Collected data entries:
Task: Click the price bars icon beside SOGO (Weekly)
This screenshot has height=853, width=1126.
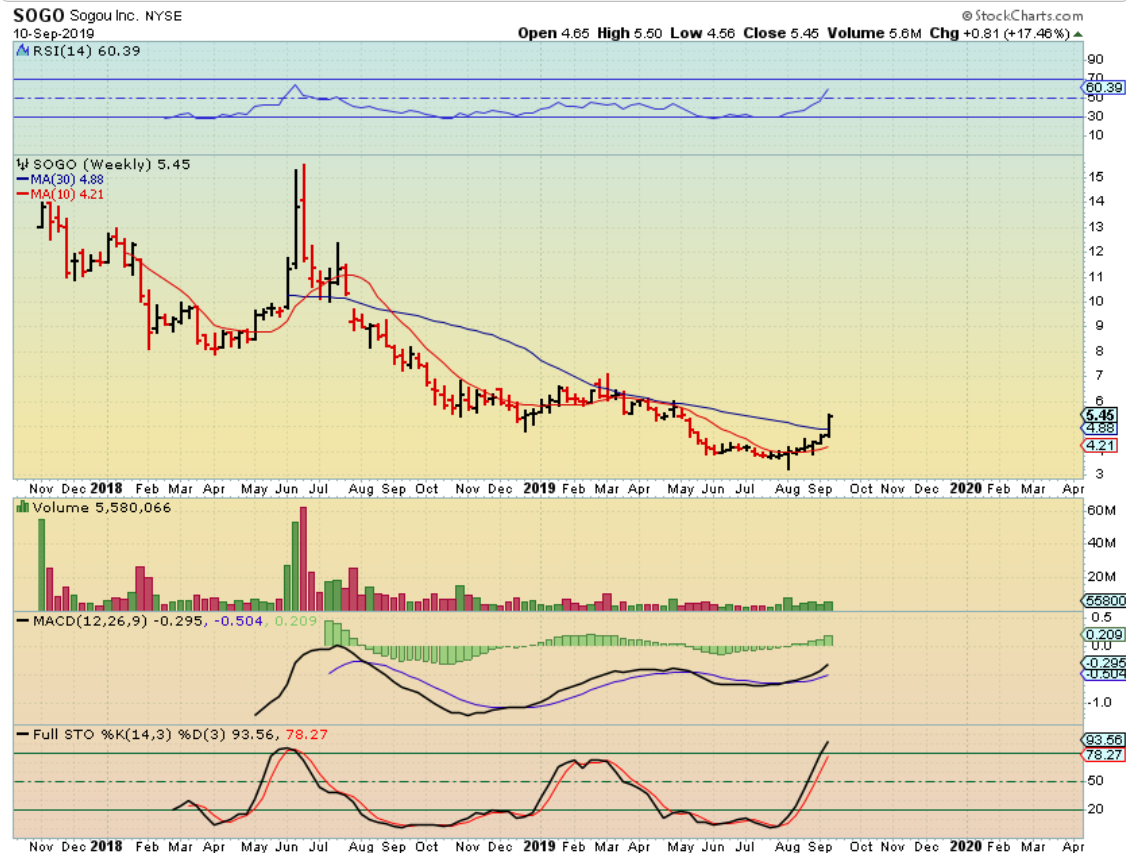Action: [19, 164]
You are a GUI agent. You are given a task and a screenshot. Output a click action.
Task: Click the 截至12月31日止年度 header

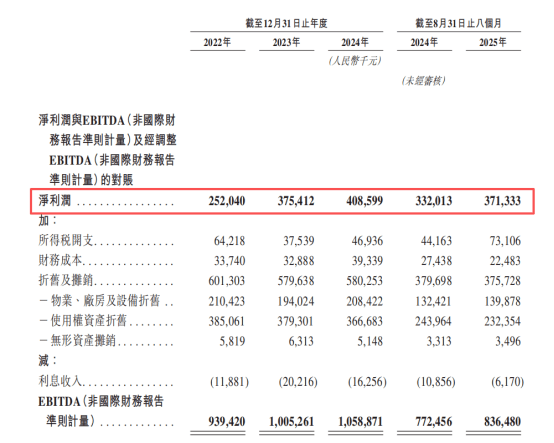pos(287,23)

▸ WHAT YOU ARE ASKED TO DO
An exact copy of the entries, minus the pictures, is what's needed here.

▸ REPLY
Task: Click the price bars icon beside SOGO (Weekly)
This screenshot has height=853, width=1126.
Action: [19, 164]
You are a GUI agent. You are given a task and a screenshot. Output a click action.
Task: Click the 截至12月31日止年度 header

pos(287,23)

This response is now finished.